• EXERCISE GOAL: The answer must consist of every line from the entries that holds the word "width".

• EXERCISE INPUT:
Content starts

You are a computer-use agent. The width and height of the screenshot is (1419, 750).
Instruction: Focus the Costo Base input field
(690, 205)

Content ends
Content starts

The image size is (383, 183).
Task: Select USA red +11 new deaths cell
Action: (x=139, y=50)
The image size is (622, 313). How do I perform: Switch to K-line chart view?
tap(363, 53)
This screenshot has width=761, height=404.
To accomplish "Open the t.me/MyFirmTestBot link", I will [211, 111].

Content ends

• TASK OUTPUT:
You are a computer-use agent. The width and height of the screenshot is (1419, 750).
This screenshot has width=761, height=404.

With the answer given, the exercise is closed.